AI Malware Analysis Needs Evidence Packets
Zane St. John bought a cheap Android projector, saw suspicious DNS traffic, and used Claude Code as a reverse-engineering assistant to inspect the device’s preinstalled apps.1
The interesting part is not that an AI agent helped with malware analysis. That claim will become boring quickly. The interesting part is the artifact shape: observed network behavior, package names, decompiled code paths, command output, notes, and indicators that a human could inspect. Malware analysis with agents only becomes trustworthy when the output looks less like an answer and more like a case file.
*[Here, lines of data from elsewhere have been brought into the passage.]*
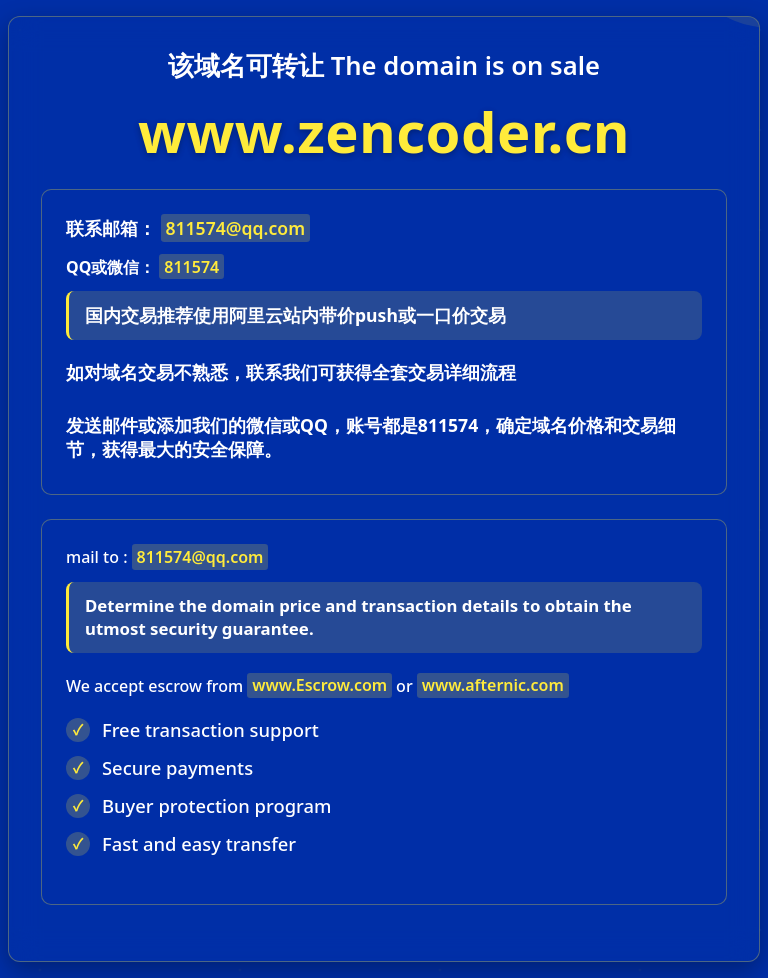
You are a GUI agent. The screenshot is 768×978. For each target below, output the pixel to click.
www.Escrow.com (319, 685)
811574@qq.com (235, 228)
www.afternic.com (493, 685)
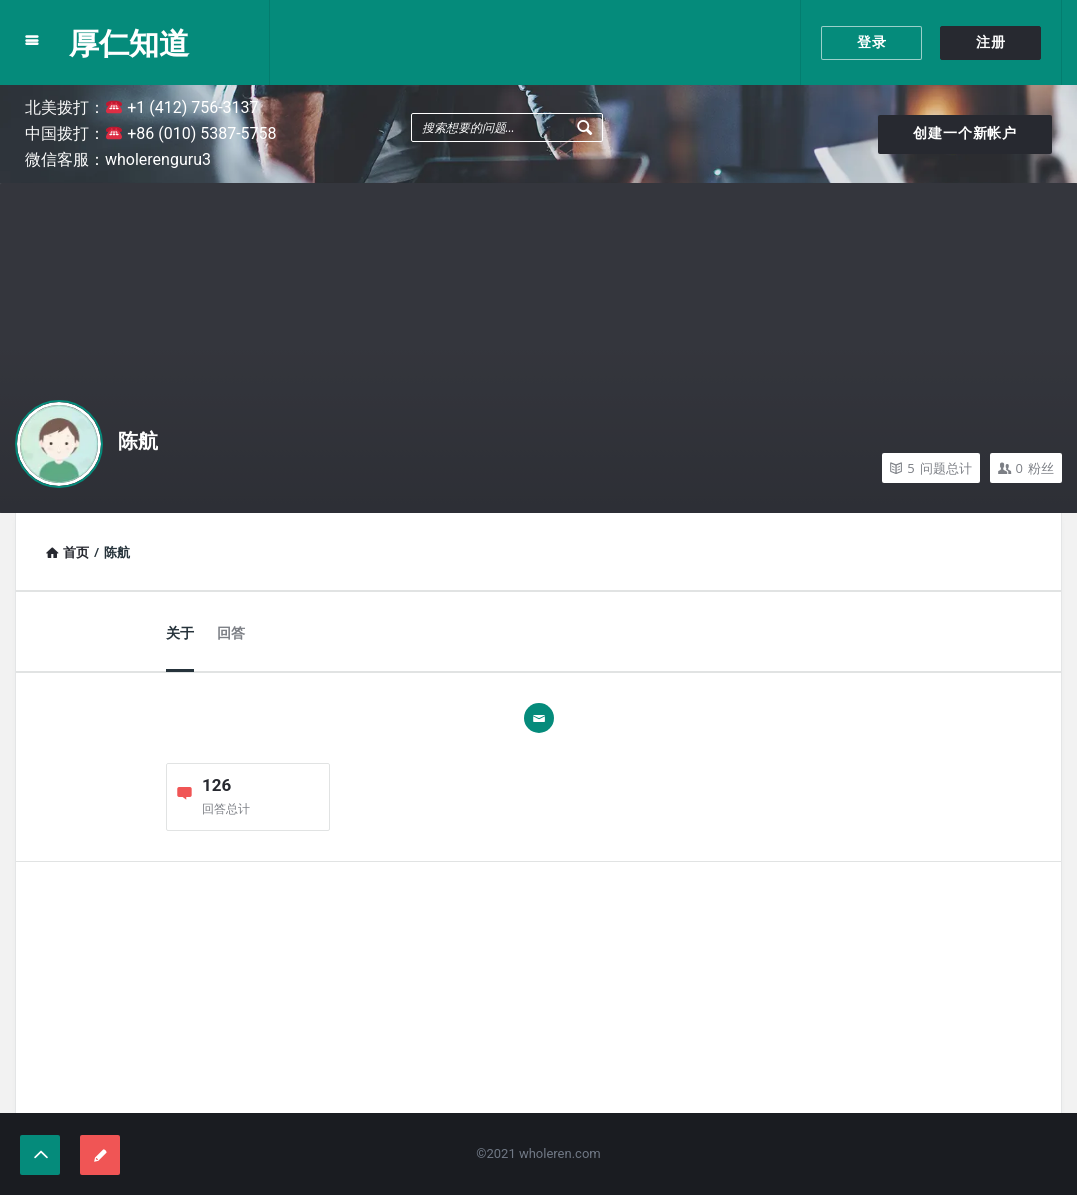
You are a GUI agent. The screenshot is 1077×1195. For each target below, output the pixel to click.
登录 (872, 42)
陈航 (138, 441)
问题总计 (930, 468)
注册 (991, 42)
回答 (231, 633)
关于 (180, 633)
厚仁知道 (129, 42)
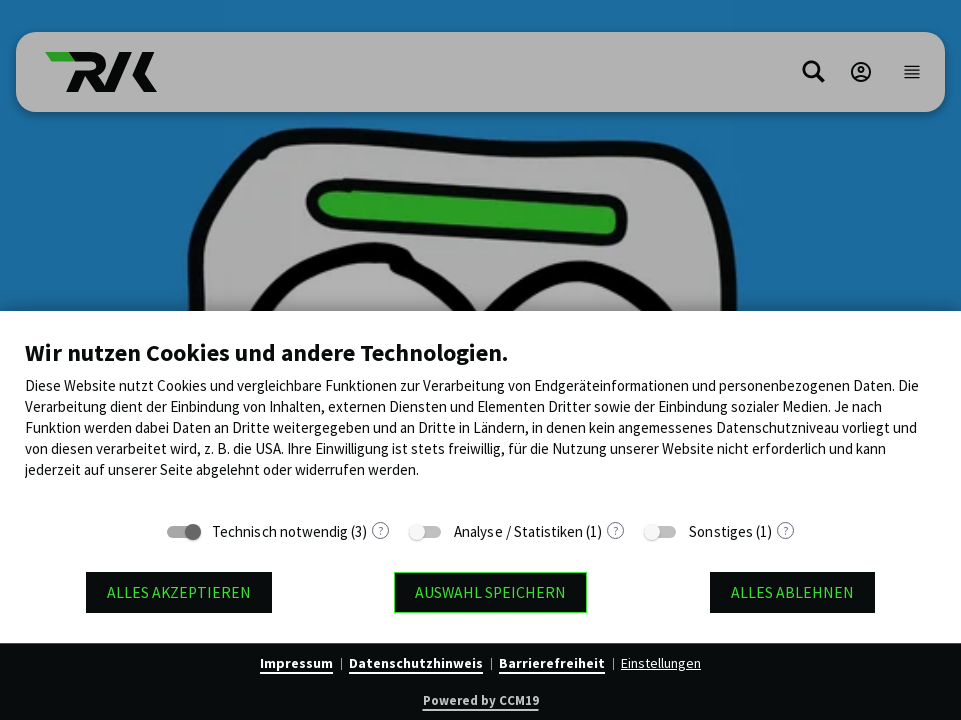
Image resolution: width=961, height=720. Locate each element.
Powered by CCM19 (481, 700)
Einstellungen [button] (661, 663)
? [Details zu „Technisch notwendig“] (380, 530)
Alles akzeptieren (179, 592)
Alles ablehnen (792, 592)
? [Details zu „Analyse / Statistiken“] (615, 530)
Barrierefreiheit (552, 663)
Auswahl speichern (490, 592)
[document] (480, 423)
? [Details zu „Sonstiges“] (785, 530)
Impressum (296, 663)
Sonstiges (721, 531)
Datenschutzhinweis (416, 663)
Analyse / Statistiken (518, 531)
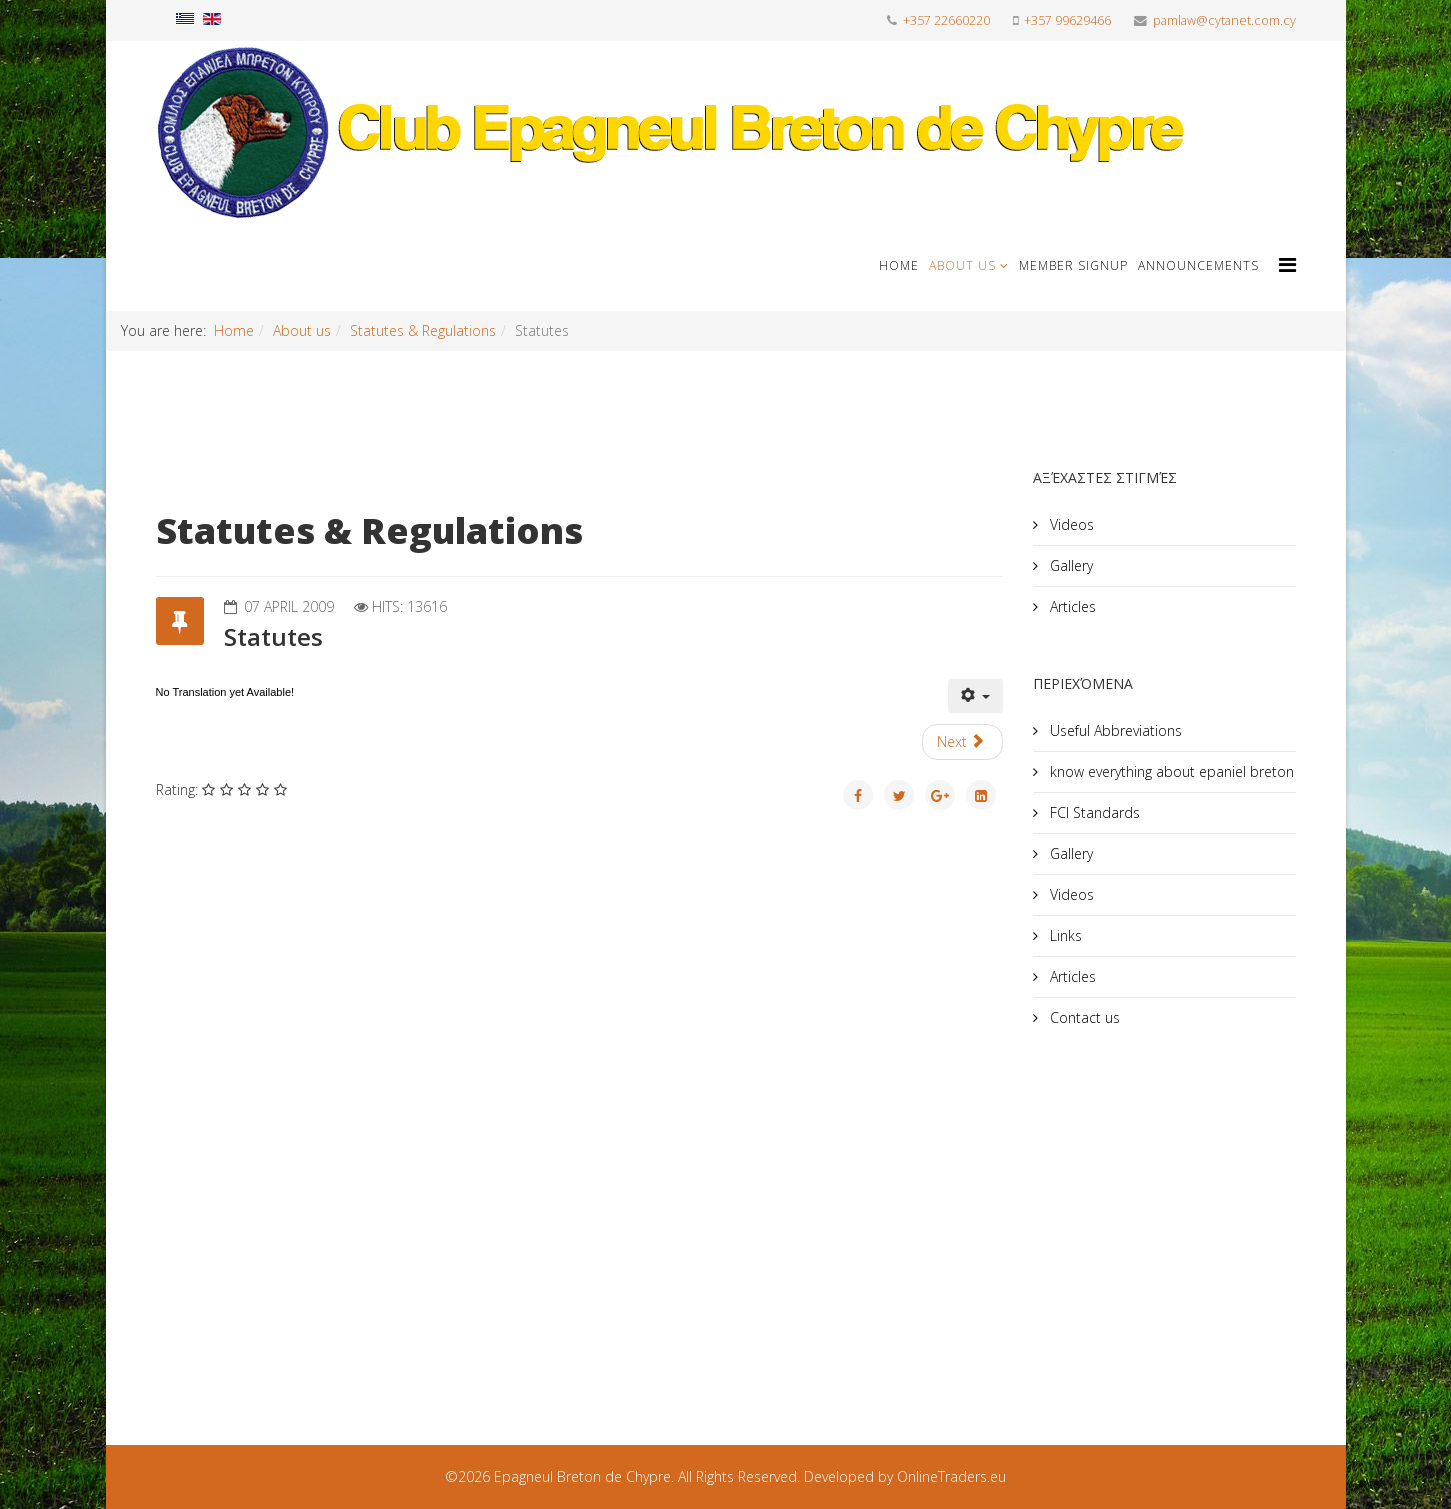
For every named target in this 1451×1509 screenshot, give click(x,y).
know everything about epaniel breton (1170, 771)
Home (899, 265)
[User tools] (976, 696)
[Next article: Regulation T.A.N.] (963, 742)
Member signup (1073, 265)
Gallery (1069, 565)
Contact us (1083, 1017)
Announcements (1198, 265)
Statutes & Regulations (423, 330)
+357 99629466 (1067, 20)
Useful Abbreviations (1114, 730)
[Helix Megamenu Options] (1287, 264)
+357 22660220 (946, 20)
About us (962, 265)
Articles (1071, 606)
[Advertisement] (1183, 1213)
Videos (1070, 524)
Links (1064, 935)
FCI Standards (1093, 812)
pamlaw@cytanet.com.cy (1224, 20)
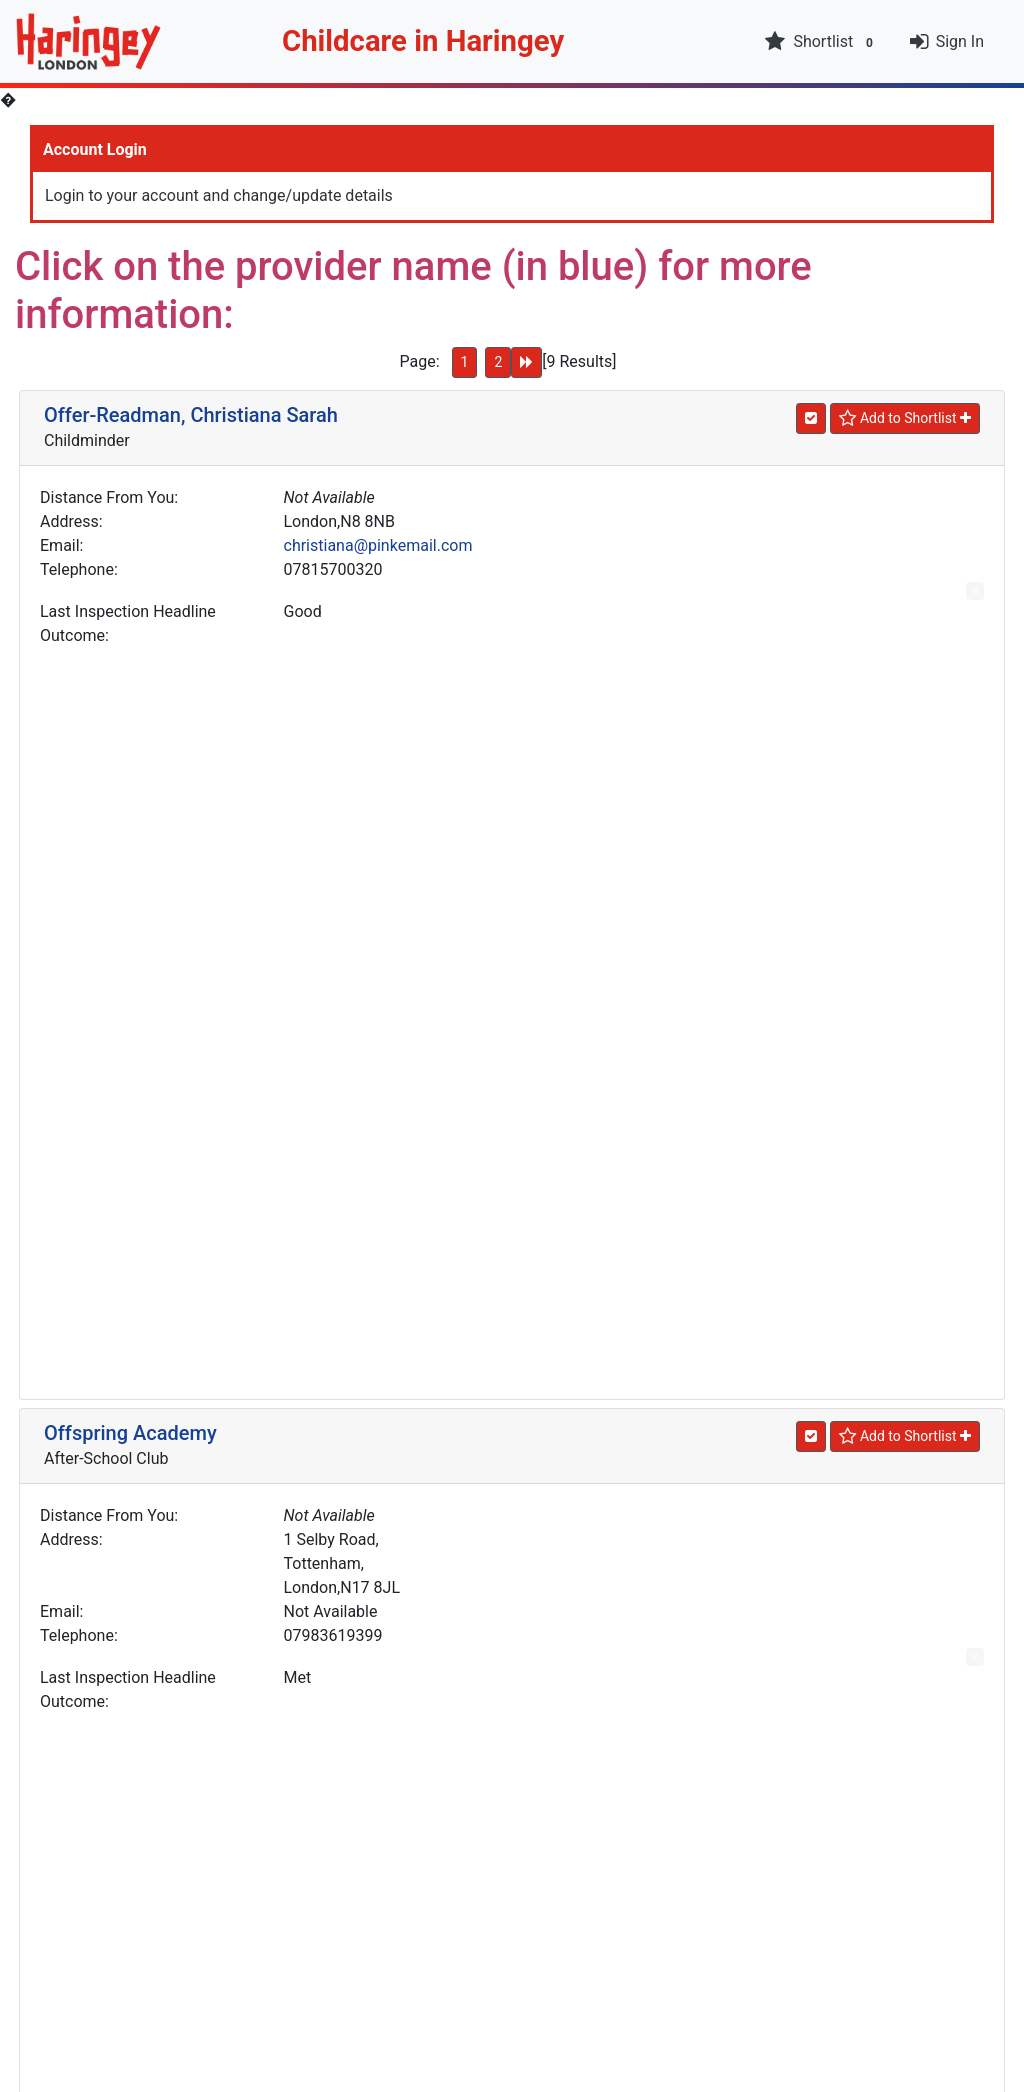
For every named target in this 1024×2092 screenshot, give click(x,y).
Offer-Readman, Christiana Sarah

AI malware analysis needs evidence packets. Agents can accelerate unpacking, decompilation, search, summarization, and hypothesis generation. Analysts still need hashes, tool versions, commands, extracted indicators, source paths, uncertainty labels, and claim-to-evidence trails before trusting the conclusion.
TL;DR
Microsoft Research describes Project Ire as an autonomous malware-classification agent that reverse engineers software and produces a chain of evidence before a validator decides whether enough support exists for a malware verdict.2 Zane’s Android projector investigation shows the same pattern at a smaller scale: an agent can help an individual analyst move through APKs, logs, strings, and suspicious code paths.1
The safe product lesson is narrow. Treat an AI malware analyst as a workbench, not as an authority. The workbench can extract, organize, and connect evidence. It should not contact live infrastructure, write exploitation clients, execute unknown payloads on a normal workstation, or replace human judgment about impact. The useful output is an evidence packet a reviewer can reproduce.
Key Takeaways
For security teams: - Ask agents for evidence packets, not verdicts. - Keep sample identity, command logs, tool versions, extracted indicators, and claim support together. - Require human approval before any dynamic execution, network contact, or credential-bearing analysis.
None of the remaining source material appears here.